[任务要求]:
**a.** 依据文本节选,安装pytesseract库之前必须先安装哪两项依赖?
**b.** 请用两句话概括文本节选。

[文本节选]:
关于python验证码识别库,网上主要介绍的为pytesser及pytesseract
我安装的是pytesseract
目标:python验证码识别库安装
相关知识:要安装pytesseract库,必须先安装其依赖的PIL及tesseract-ocr,其中PIL为图像处理库,而后面的tesseract-ocr则为google的ocr识别引擎。
实际安装:
第一步:
pip install pillow
第二步:
pip install pytesseract
第三步:
下载并安装
tesseract-ocr-setup-3.02.02.exe
第四步:
找到 C:\Python27\Lib\site-packages\pytesseract\pytesseract.py
然后再找到下面的内容:
# CHANGE THIS IF TESSERACT IS NOT IN YOUR PATH, OR IS NAMED DIFFERENTLY
tesseract_cmd = 'tesseract'
修改成下面这样
# CHANGE THIS IF TESSERACT IS NOT IN YOUR PATH, OR IS NAMED DIFFERENTLY
#tesseract_cmd = 'tesseract'
tesseract_cmd = 'D:/Program Files (x86)/Tesseract-OCR/tesseract.exe'
第五步验证是否安装环境成功:
#!/usr/bin/env python
#coding=utf-8
try:
import pytesseract
from PIL import Image
except ImportError:
print '模块导入错误,请使用pip安装,pytesseract依赖以下库:'
raise SystemExit
image = Image.open('2.jpg')
vcode = pytesseract.image_to_string(image)
print vcode
环境已经成功,但是识别失败,这这

[现有资料]:
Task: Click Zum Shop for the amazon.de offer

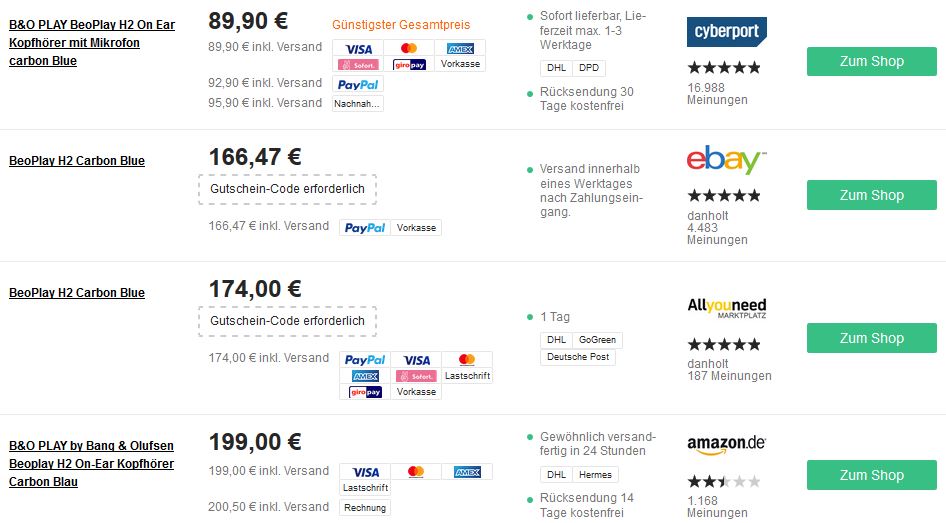Action: pos(872,475)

[参考答案]:
**a.** 必须先安装PIL和tesseract-ocr。

**b.** 文本节选介绍了Python验证码识别库pytesseract的安装过程。先依次用pip安装pillow和pytesseract,再下载安装tesseract-ocr,并在pytesseract.py中把tesseract_cmd改为tesseract.exe的完整路径;随后用读取图片并调用image_to_string的脚本验证,结果环境配置成功,但识别失败。